Yesterday suggested fall in New England.
Something about the light.
Something about the ease of temperatures after a long, steady lack of ease.
In years past I have experienced an eager anticipation at the approach of this particular season. At the mere mention of it, a writer friend yesterday began cataloguing corduroys, fleeces, the crunch of fallen leaves -- the reliable euphoria awaiting her in her imagination.
Cozy and picturesque, another such season on its way, its routines welcome, even welcoming.
Around six o'clock yesterday evening, I took my collapsible camp chair to a spot on a nearby campus and settled beneath a tree. The scene before me was quiet and soothing, summery and sunny. Aware how regularly in my life I have searched out such settings for a reflective hour, I thought about the season of fall. I thought about the ways its characteristics are applied to patterns in an individual life. I thought how comforting those comparisons can feel in the abstract, the utterly natural ebbing of strength and productivity that should surprise no one, panic no one.

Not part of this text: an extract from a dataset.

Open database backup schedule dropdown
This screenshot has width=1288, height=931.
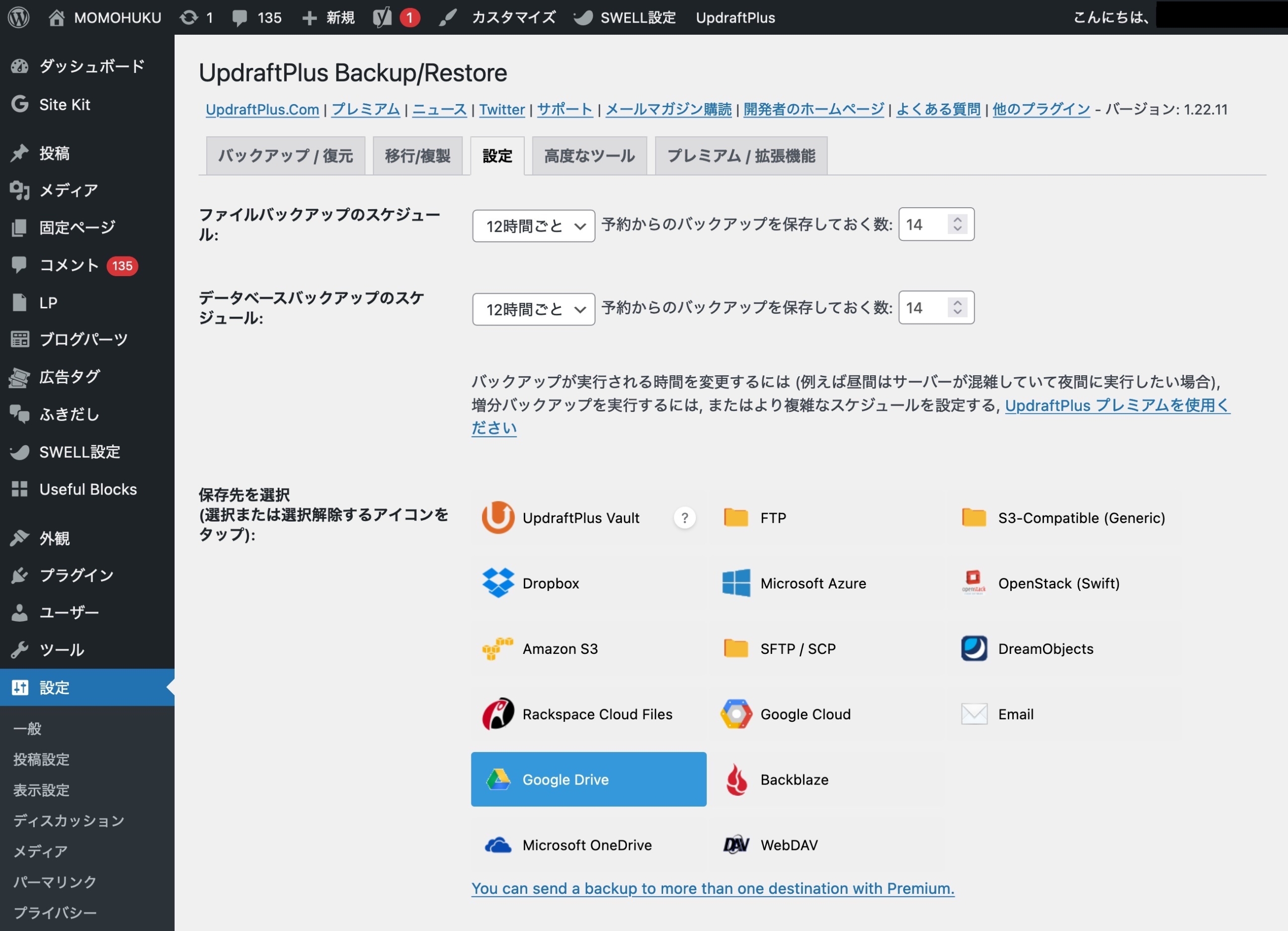click(x=533, y=309)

I was surprised, though. An ordinarily optimistic man, I was aware of a kind of panic.
My life really could change.
I could in time want something that I had always thought possible and perhaps not get it. I could think of myself in an habitual way and one day find that I was no longer just like that. The wisdom that over five decades of experience had brought me could end up being needed not just to set goals and accomplish tasks more realistically and efficiently -- it could be needed to face and accept real loss.
I stammered something out loud. Solitary in that green setting, I had to say something to record the arrival of this unexpected awareness. I had to try to put it into words.
I looked down at the open book of prayers in my lap and read this verse from Psalm 30:
At night there are tears, but joy comes with dawn.
I knew what such joy could feel like -- the joy after a night of tears. In that moment under the tree, I somehow knew that in the year ahead I would feel such joy again. And maybe not just once. Whatever tears might accompany loss and change in my life, joy could still surprise me, overtake me, reassure me.
I pledge myself to expecting it.
3 comments:
that was lovely; thank you.
I commend your hope to the Lord who has so much joy to share!
Dave
Thank you both, new friend and old friend, for your company in this time. I'm lucky.